Start

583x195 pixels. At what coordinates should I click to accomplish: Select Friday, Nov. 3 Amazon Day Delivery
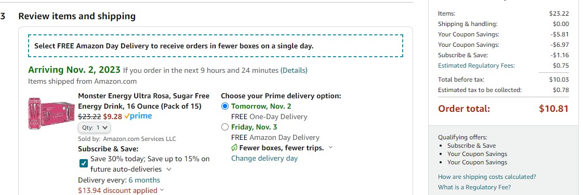coord(224,127)
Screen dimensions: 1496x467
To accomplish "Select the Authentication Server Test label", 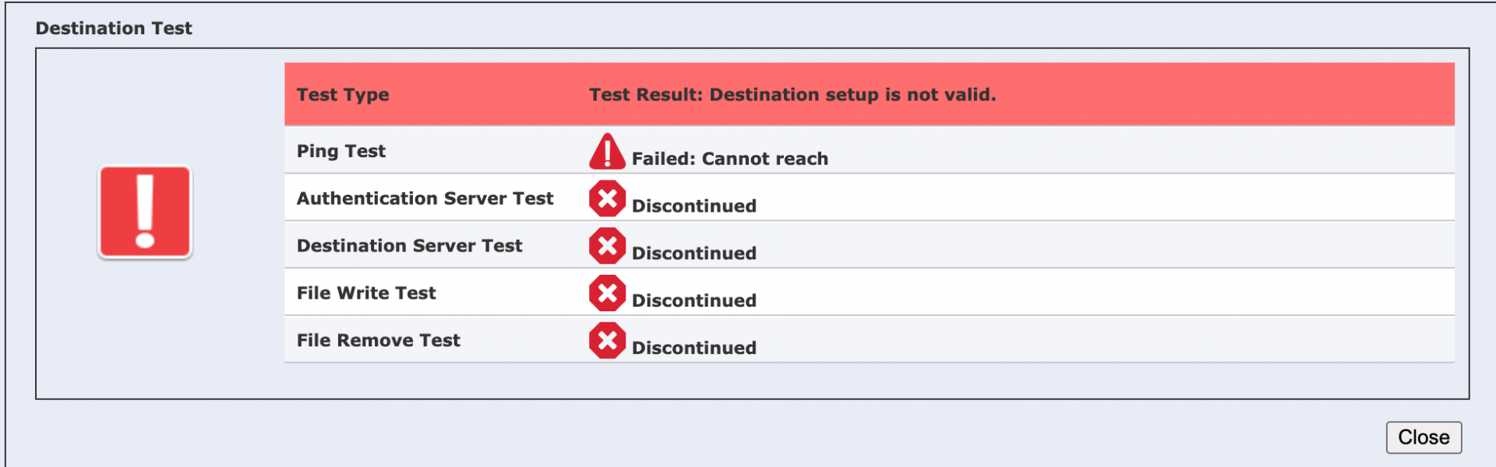I will [425, 198].
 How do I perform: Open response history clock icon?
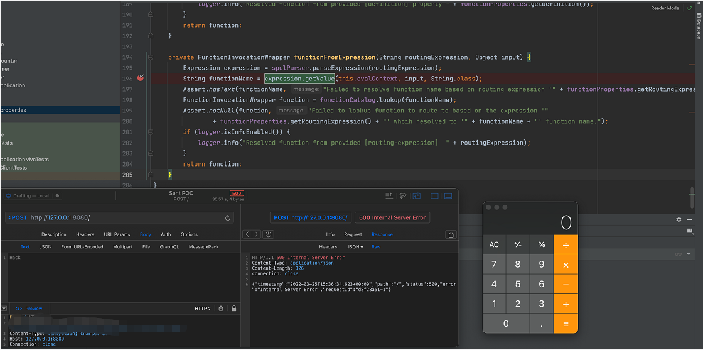pyautogui.click(x=268, y=234)
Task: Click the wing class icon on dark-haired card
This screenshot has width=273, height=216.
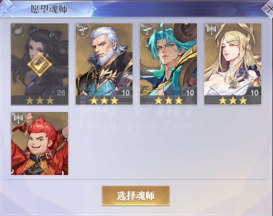Action: pos(18,31)
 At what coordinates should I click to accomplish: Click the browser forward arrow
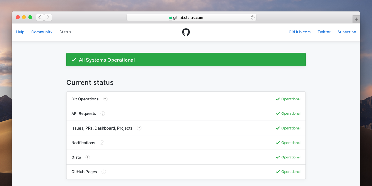(48, 17)
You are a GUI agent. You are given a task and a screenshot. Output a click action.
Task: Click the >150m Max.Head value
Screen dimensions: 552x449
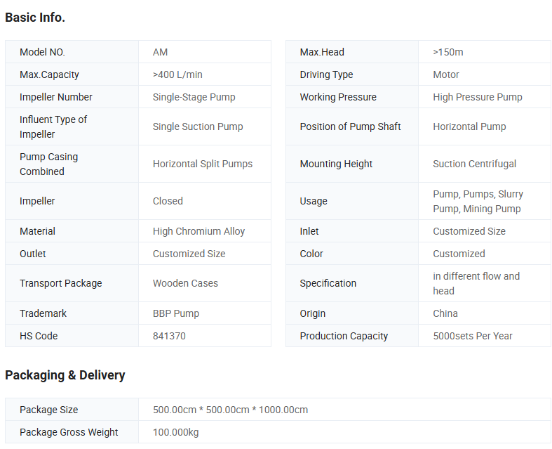pos(448,52)
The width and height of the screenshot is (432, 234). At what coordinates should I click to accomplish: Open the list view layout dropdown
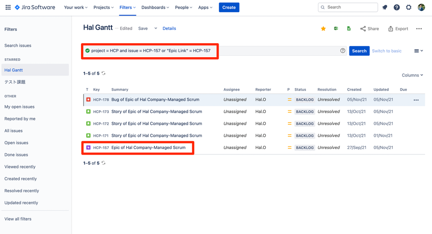pos(419,51)
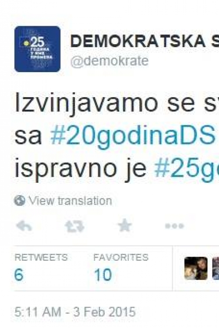Click View translation

pyautogui.click(x=70, y=201)
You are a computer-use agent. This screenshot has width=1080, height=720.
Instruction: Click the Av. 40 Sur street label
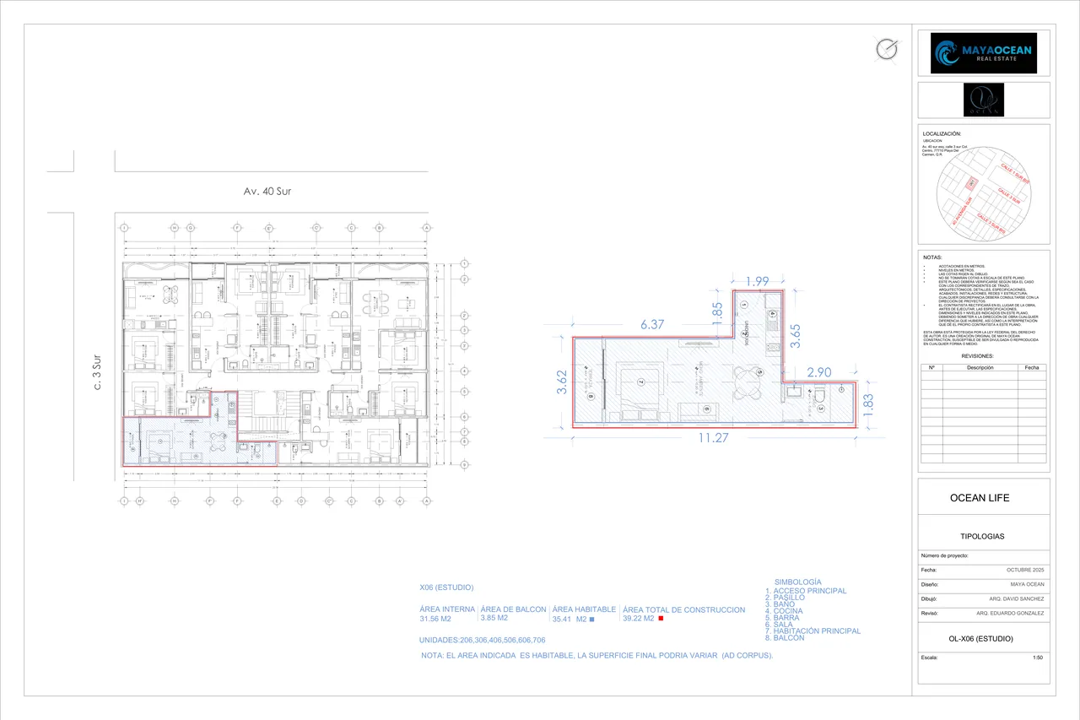coord(267,192)
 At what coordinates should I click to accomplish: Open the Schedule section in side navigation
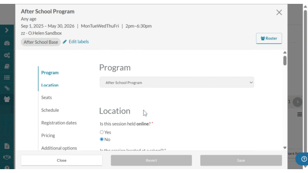pos(50,110)
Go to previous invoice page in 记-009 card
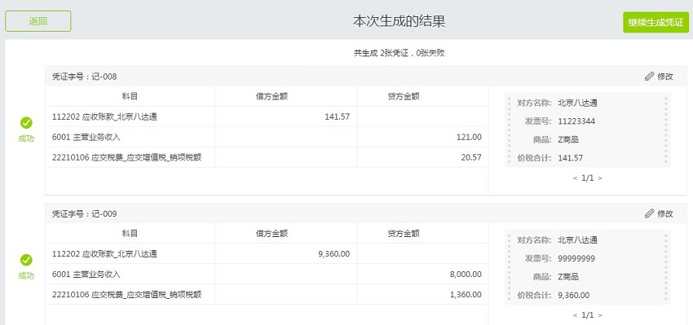The image size is (693, 325). 575,316
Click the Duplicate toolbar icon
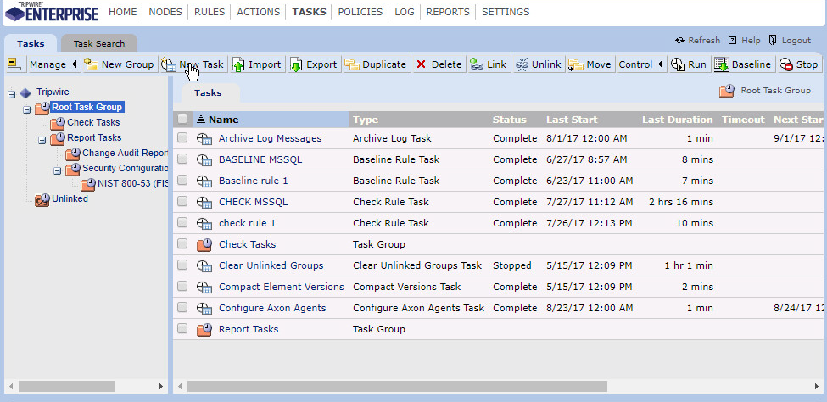827x402 pixels. pyautogui.click(x=352, y=64)
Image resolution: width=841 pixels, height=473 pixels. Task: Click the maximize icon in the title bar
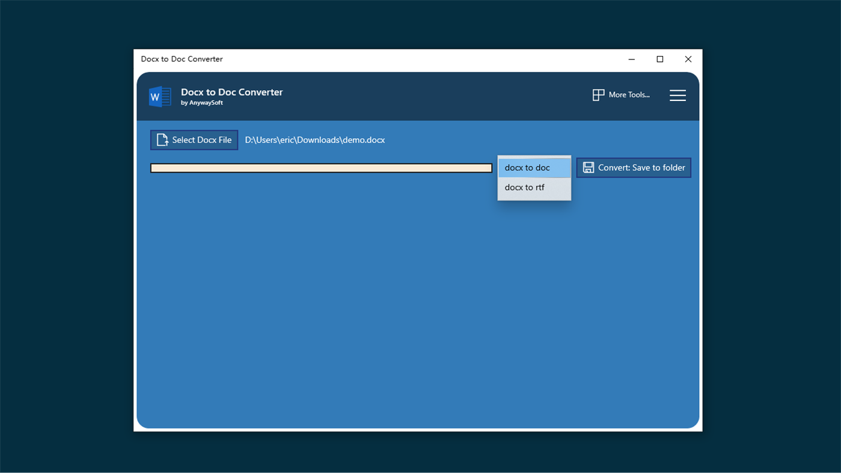point(659,59)
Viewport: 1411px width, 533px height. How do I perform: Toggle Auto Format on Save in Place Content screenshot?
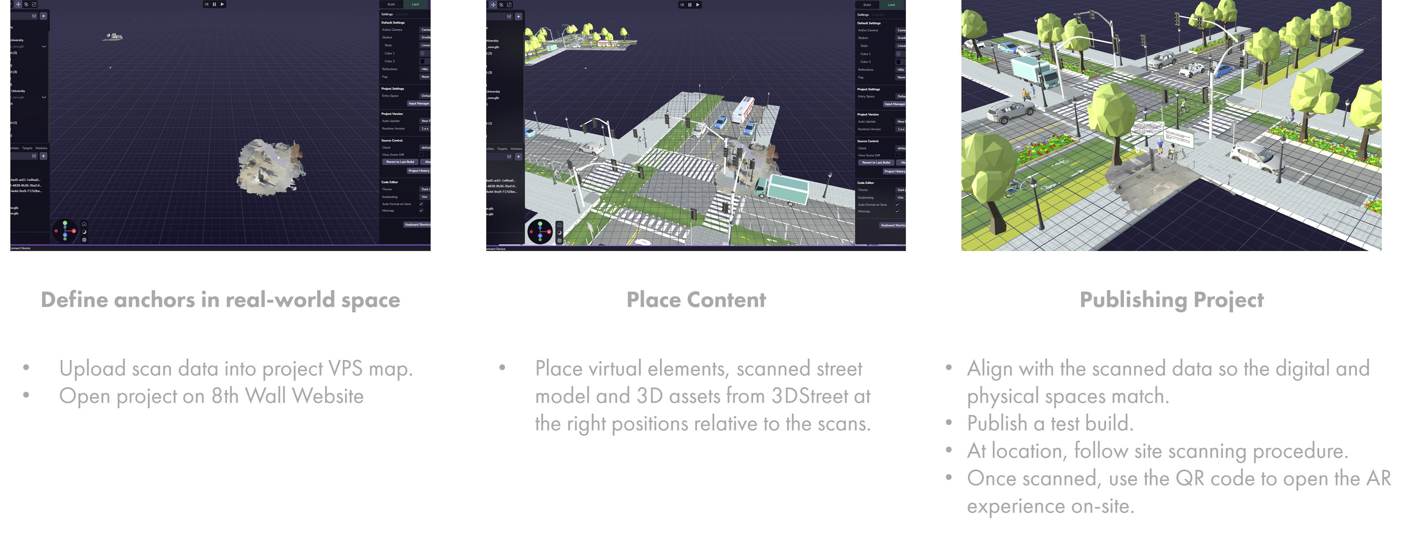click(897, 204)
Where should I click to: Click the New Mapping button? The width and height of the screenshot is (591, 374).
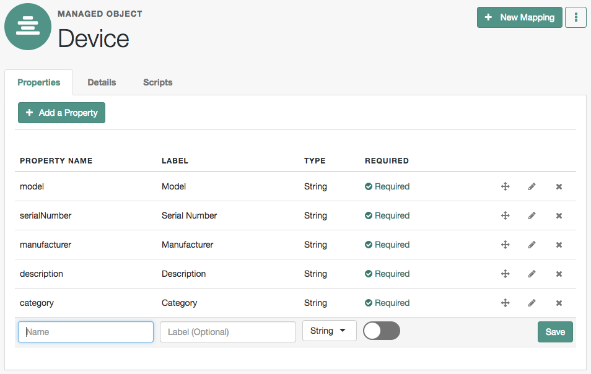[x=519, y=17]
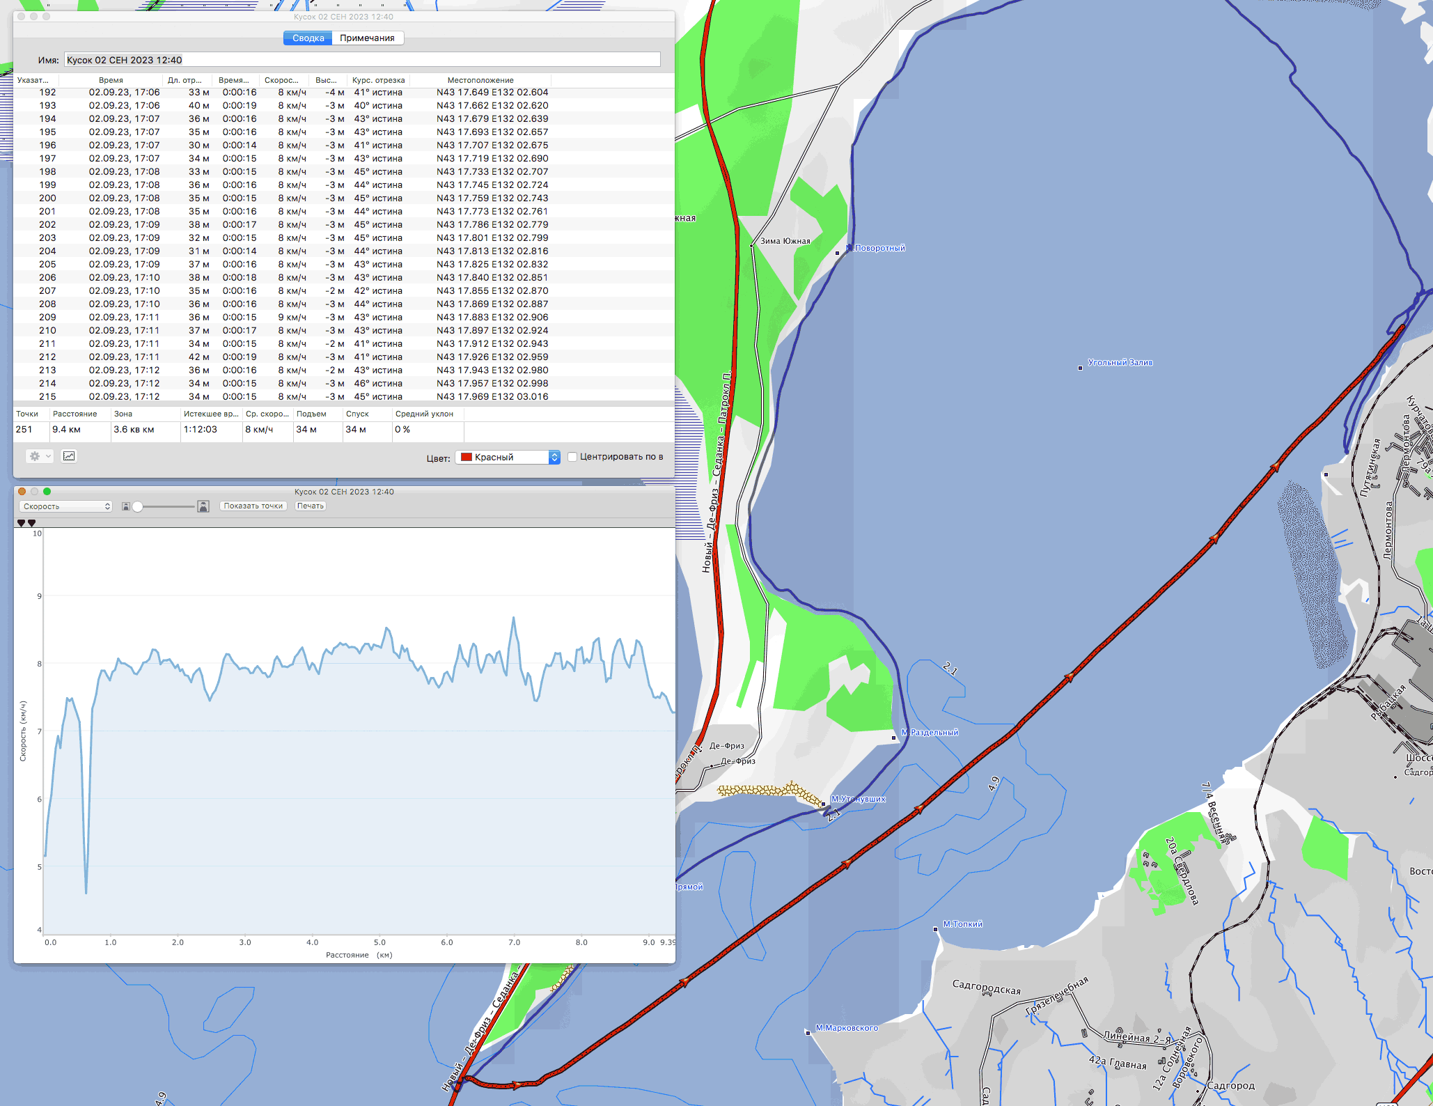Image resolution: width=1433 pixels, height=1106 pixels.
Task: Click the Имя track name field
Action: pyautogui.click(x=361, y=60)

End

Written instruction:
Return the data exactly as it appears, beginning with the line containing "Viewport: 1411px width, 533px" and continuing through the end of the data, and leave the pictures out of your answer.

Response to this task:
Viewport: 1411px width, 533px height. How do I perform: Toggle Auto Format on Save in Place Content screenshot?
click(897, 204)
Where should I click to: Click the New Mapping button? The width and height of the screenshot is (591, 374).
[x=519, y=17]
Image resolution: width=1433 pixels, height=1106 pixels.
Task: Click the Имя track name field
Action: pyautogui.click(x=361, y=60)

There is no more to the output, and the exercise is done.